A hearty, stick-to-your-ribs recipe for gumbo stew, packed full of smoked sausage, shrimp, okra, and served over rice.
There is something you should know about me. I am slowly going insane because I used “gotta” in the title above. Gotta is not an appropriate way to say anything, but “When You Have to Gumbo” is lacking the musical alliteration quality of the current title. Please overlook this grammatical foible as a form of creative license.
: the part of a sword or foil blade between the middle and point
: a minor flaw or shortcoming in character or behavior : weakness – Merriam-Webster
I have many foibles that could be attributed to my person.

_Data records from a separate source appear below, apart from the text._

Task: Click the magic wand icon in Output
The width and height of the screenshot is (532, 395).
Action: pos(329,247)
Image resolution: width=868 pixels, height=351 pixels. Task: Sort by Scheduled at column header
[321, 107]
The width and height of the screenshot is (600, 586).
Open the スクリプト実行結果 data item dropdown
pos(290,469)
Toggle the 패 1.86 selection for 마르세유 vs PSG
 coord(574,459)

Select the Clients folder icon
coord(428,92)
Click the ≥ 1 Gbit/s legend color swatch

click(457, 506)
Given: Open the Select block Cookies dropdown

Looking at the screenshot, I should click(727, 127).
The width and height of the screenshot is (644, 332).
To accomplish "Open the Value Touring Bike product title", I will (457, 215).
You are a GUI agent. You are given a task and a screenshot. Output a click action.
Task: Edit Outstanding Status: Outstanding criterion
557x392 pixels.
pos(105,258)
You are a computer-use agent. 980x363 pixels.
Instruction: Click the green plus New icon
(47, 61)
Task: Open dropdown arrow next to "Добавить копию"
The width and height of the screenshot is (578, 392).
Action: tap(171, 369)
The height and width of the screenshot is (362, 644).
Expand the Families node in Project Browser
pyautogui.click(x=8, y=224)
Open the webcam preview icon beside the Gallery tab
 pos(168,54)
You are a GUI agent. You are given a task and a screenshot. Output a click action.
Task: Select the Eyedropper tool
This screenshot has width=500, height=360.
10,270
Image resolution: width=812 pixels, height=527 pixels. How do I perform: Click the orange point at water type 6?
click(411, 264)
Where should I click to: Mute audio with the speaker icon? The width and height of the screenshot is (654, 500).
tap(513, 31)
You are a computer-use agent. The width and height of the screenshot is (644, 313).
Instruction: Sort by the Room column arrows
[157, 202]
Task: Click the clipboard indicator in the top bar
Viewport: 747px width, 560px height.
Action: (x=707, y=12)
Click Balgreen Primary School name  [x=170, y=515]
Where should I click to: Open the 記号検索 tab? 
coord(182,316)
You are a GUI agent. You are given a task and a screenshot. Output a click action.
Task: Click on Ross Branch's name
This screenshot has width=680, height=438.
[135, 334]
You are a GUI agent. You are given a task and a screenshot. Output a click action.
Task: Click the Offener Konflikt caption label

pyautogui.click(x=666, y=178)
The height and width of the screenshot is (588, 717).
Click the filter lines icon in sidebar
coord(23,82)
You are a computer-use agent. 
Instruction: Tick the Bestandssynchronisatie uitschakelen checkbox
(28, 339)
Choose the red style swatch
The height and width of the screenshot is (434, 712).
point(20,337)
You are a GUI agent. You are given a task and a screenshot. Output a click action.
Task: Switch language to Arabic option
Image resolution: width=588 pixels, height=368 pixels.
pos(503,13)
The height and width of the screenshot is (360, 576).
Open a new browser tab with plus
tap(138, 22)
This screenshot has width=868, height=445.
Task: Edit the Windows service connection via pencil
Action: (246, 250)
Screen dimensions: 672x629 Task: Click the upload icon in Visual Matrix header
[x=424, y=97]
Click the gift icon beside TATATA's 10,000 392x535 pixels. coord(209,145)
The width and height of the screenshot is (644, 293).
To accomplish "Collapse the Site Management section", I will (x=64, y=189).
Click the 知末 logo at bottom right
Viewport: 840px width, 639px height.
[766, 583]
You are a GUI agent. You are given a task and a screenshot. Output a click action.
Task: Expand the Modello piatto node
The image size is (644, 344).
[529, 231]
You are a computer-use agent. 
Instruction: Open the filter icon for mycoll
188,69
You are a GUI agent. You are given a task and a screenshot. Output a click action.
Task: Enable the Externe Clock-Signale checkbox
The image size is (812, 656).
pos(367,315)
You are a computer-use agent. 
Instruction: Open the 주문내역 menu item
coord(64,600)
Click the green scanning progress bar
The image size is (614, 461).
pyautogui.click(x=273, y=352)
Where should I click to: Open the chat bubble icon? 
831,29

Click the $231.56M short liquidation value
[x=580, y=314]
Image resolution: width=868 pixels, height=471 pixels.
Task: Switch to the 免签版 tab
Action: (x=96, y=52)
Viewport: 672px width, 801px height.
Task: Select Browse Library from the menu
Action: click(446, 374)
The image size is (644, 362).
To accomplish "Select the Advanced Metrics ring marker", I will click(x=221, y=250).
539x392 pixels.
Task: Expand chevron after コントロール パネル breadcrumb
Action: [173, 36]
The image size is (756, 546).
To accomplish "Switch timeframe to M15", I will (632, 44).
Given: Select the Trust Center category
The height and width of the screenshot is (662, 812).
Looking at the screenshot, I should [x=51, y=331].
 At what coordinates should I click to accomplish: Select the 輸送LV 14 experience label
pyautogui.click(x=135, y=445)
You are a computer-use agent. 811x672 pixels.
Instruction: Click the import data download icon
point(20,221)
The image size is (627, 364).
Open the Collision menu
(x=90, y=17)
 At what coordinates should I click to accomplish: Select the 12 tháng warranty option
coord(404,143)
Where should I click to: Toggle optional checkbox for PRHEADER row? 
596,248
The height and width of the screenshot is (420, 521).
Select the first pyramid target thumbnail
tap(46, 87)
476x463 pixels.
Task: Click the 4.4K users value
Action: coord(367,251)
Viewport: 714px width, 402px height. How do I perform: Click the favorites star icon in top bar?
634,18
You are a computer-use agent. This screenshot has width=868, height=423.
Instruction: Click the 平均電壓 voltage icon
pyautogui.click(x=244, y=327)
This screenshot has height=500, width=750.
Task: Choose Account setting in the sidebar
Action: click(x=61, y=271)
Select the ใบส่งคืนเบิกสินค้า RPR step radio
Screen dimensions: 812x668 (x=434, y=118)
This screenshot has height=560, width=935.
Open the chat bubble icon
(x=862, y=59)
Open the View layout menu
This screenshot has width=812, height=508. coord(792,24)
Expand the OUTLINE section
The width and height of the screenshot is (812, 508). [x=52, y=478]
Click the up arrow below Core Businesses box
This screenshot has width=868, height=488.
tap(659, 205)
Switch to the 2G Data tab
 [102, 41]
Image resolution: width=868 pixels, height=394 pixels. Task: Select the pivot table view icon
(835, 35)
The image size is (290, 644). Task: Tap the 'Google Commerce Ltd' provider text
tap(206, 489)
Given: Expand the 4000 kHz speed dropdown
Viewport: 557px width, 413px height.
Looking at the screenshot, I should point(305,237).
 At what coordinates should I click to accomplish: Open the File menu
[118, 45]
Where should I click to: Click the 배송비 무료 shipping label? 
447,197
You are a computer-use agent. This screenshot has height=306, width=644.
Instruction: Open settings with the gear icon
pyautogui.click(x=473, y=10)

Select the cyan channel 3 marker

Some are larger than others, but I hope you can learn to overlook them and look at me as a package, complete with faults and inconsistencies and…oh, I didn’t put filé powder in the gumbo. I went the okra route. Hopefully not a dealbreaker.
The process of making gumbo involved a random sifting through the recipes available on the internet. I read through the lot of them, made a few notes, and then plucked bits and pieces from several sources, collecting and collating until I came up with something that sounded a bit different than what was available and a bit similar to what was traditional. Oh, and it involved ingredients I generally have on hand, hence the lack of certain ingredients for which I hope to be forgiven. No one cares, right? Good.
Gumbo is one of those meals that makes a lot of food. Easily doubled, it feeds a crowd. The most difficult parts are chopping (that’s what husband’s are for) and then having to smell it for the hour or more that it’s simmering away on the stove before you can dig in.
- If you prefer, you can always substitute the okra for filé powder to thicken it at the end instead. Not everyone is an okra fan.
- If you do want to use okra, fresh is best. I found mine at Whole Foods since the market is just about closed up for the season.
- I didn’t have any clam juice, so I just added water. “Just add water.” It’s like a pancake mix, except more savory. It wasn’t lacking for flavor. You could also always make shrimp stock from all those shrimp heads and peels you peeled yourself. Ahem. (Nope, didn’t do that either.)
- You don’t need to serve gumbo over rice. You could eat it as thick stew or serve it over quinoa or something similar.
1 pound smoked sausage, cut into 1/2″ pieces
1/3 cup safflower or peanut oil
1/2 cup flour
1 tablespoon smoked paprika
2 teaspoons garlic powder
2 teaspoons onion powder
2 teaspoons oregano
2 teaspoons dried thyme
1 teaspoon celery seed
1/2 – 1 teaspoon cayenne pepper, depending on heat preference
1/2 teaspoon black pepper
1 sweet bell pepper, diced
1 large onion, diced
1 cup diced celery
2 cups diced tomatoes (fresh or canned)
1 cup dry white wine
4 cups chicken stock
2 cups water (can substitute clam juice)
2 bay leaves
1/2 pound okra, cut into coins
1 pound raw shrimp, peeled and deveined
4 green onions, diced
Cooked rice for serving
In a large stockpot over medium heat, cook the bacon until crisp. Remove the bacon bits, drain on a paper towel, and set aside. Add the sausage to the bacon grease and cook until edges are lightly browned. Remove from the pan and set aside.
Pour all but 2 tablespoons of the oil into the pan along with the bacon grease and sausage drippings. When the oil is hot, whisk in the flour. Continue cooking, stirring nearly continuously, until the mixture turns a golden brown life a coffee with cream color, about 10 minutes. Add in the remaining oil and the paprika, garlic powder, onion powder, thyme, oregano, celery seed, cayenne, and the black pepper. Cook for another 3 minutes.
Add the onion, bell pepper, and celery. Cook for 5 minutes until softened. Stir in the tomatoes and the white wine. Slowly stir in the stock and the water until they are incorporated. Add the bay leaves. Cover, bring to a low boil, reduce heat and simmer for 45 to 60 minutes.
Remove the bay leaves from the pot. Add the reserved sausage and then the okra and cook another 10 minutes, just until they are tender. Gumbo will thicken quickly after the okra is added. Stir in the shrimp and cook for 5 minutes until just opaque along the center. Stir in the green onions and season with salt just before serving. Serve over rice, garnished with parsley and bacon bits.